Coplots (as on page 189) are pretty neat... Trying to "hold constant" one variable by looking at scatterplot of two others in small multiples binned over the control variable in narrow-ish bins.

This kind of thing is hard enough that it just isn't done usually, I think... Or it's done with a partial regression controlling things out, maybe. (I wonder how these might compare...)

Just as an interesting terminology thing, Cleveland uses "lack of fit" and "surplus of fit," which I think correspond to what we usually call "underfit" and "overfit."

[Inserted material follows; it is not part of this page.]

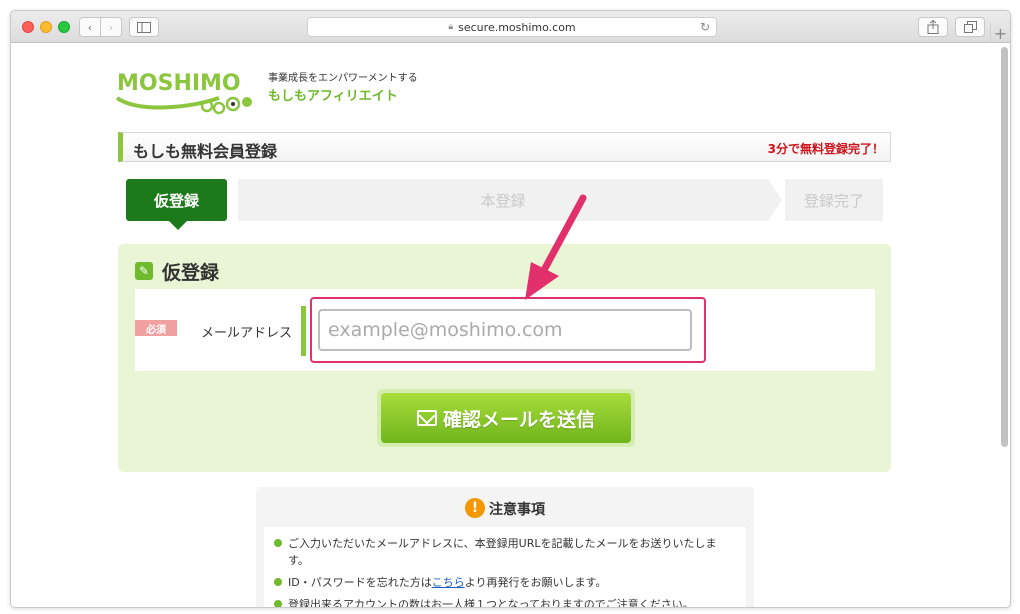 This screenshot has height=614, width=1020. I want to click on sidebar-icon, so click(144, 27).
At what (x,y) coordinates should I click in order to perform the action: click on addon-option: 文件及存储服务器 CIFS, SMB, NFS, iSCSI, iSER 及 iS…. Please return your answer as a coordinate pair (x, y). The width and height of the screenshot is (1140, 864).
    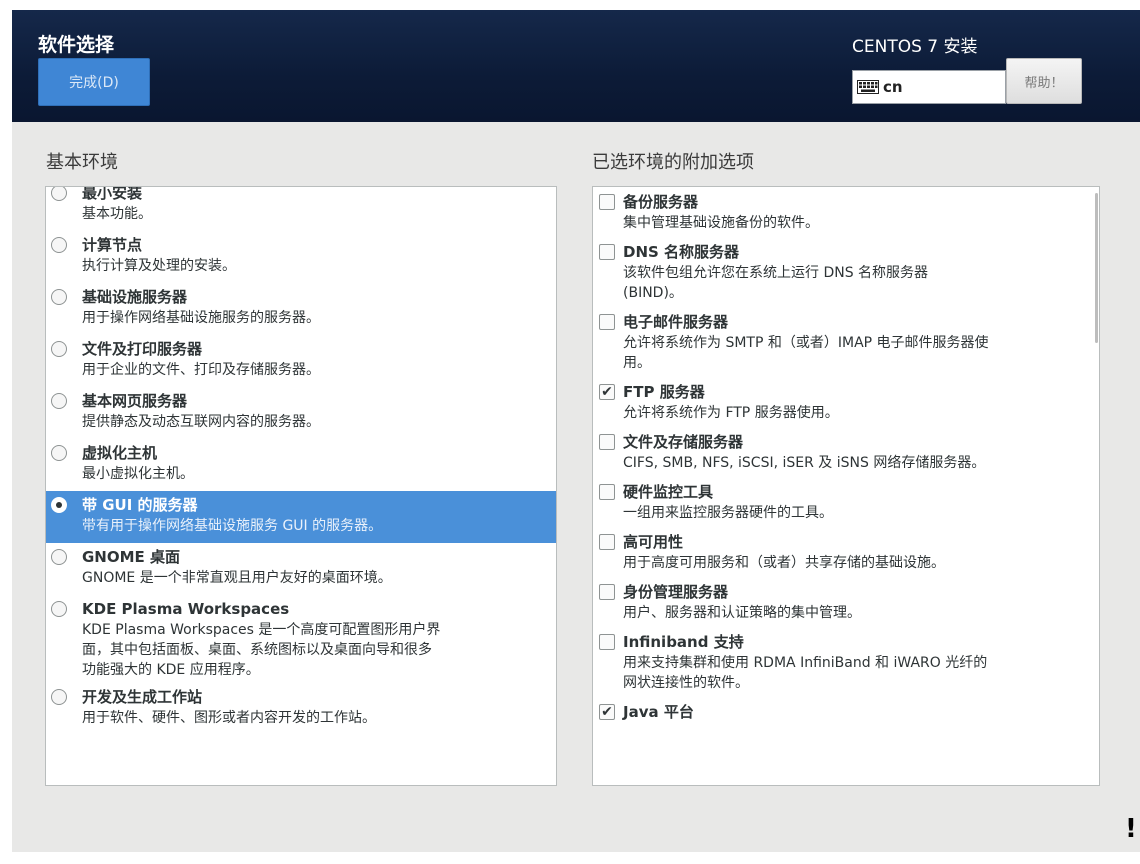
    Looking at the image, I should click on (846, 454).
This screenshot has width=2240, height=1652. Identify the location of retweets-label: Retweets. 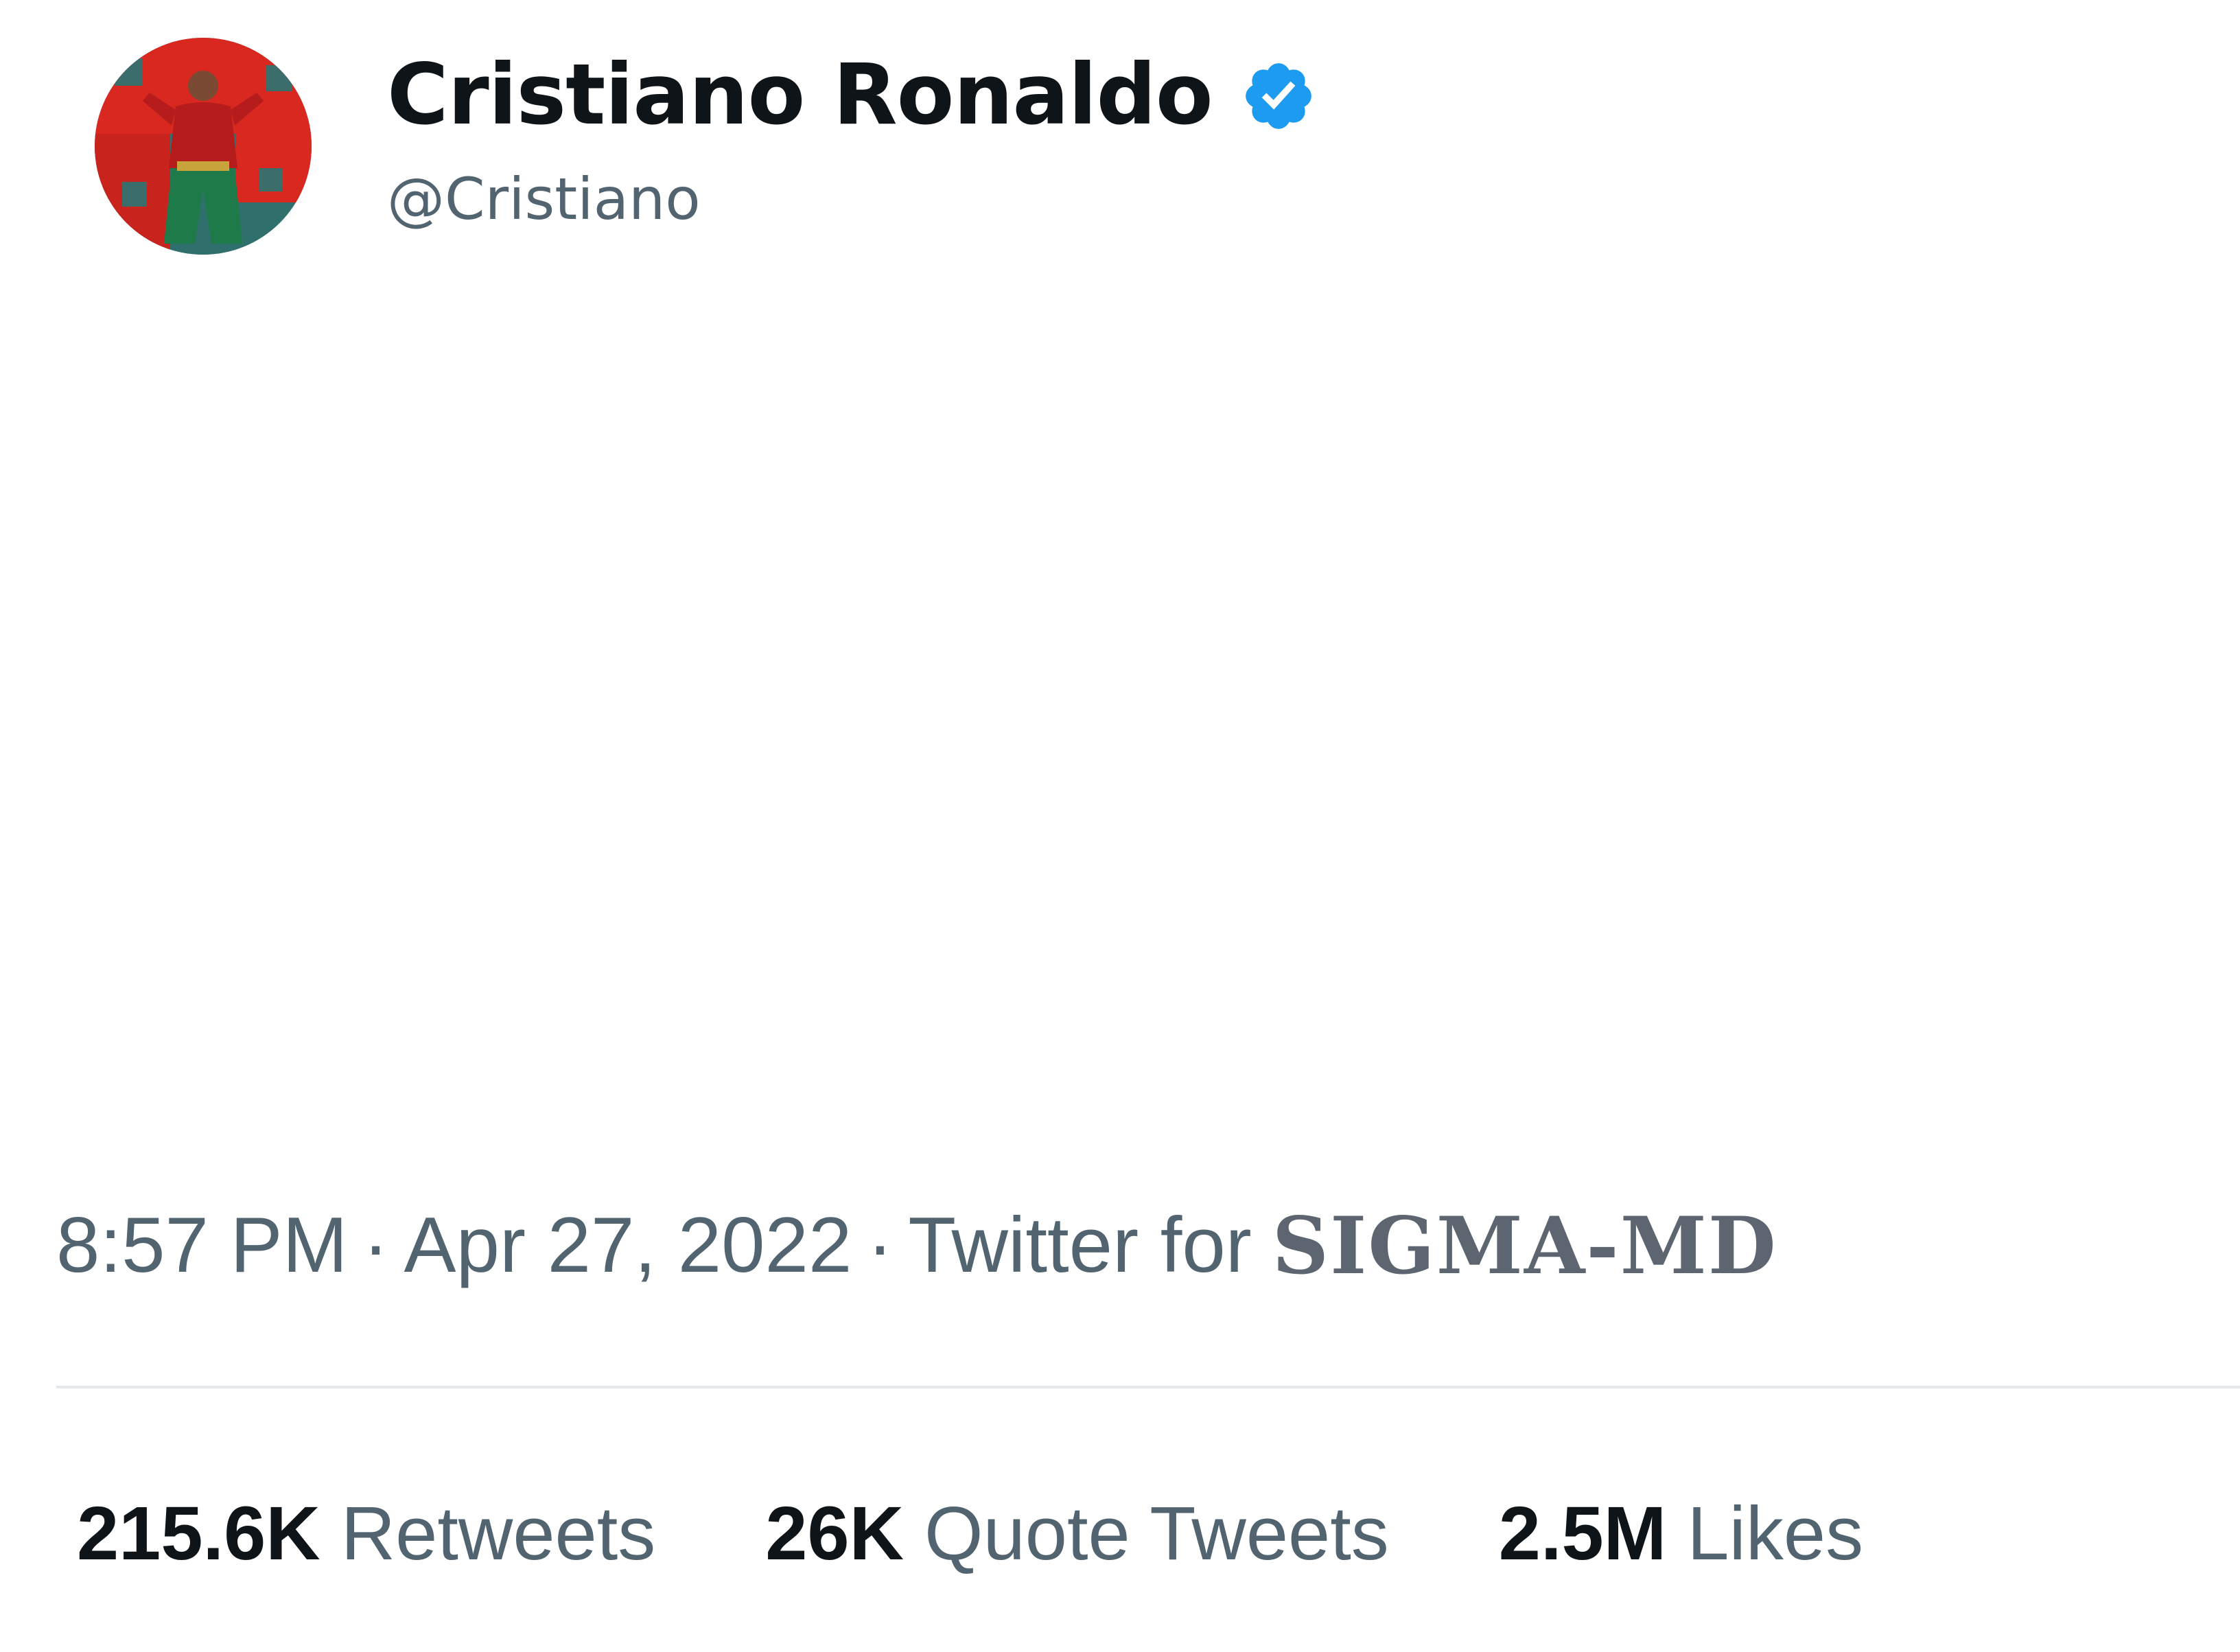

The mistreatment of these data by the experimenter and others who analyzed them will be taken up at the end of this chapter. (page 217)

There are pretty many of these punchy quotes...

For this scientific application, the nonlinear surface is not worth the cost. (page 226)

Cleveland throws in a few judgement calls like this. His reasoning is explained, but they're still judgement calls, I think.

Data analysis is difficult. Serendipity should be exploited. (page 232)

How things get measured is a fascinating topic. And a critical one, of course. In many domains of science, brilliance and great ingenuity abound in measurement techniques. This intellectual effort is crucial because measurement is the foundation of scientific enquiry. (page 257)

Visual linking is the reason, despite the redundancy, for including both the upper and lower triangles in the scatterplot matrix; the upper left triangle has all pairs of scatterplots, and so does the lower right triangle. (page 275)

Fisher was a brilliant scientist who also was a pioneer of mathematical genetics. (page 328)

Cleveland is a little uncomfortably uncritical of Fisher's work.

Cleveland closes his book arguing that the Morris portion of the barley dataset has the years backward. Maybe so. At least one person has argued that it isn't backward.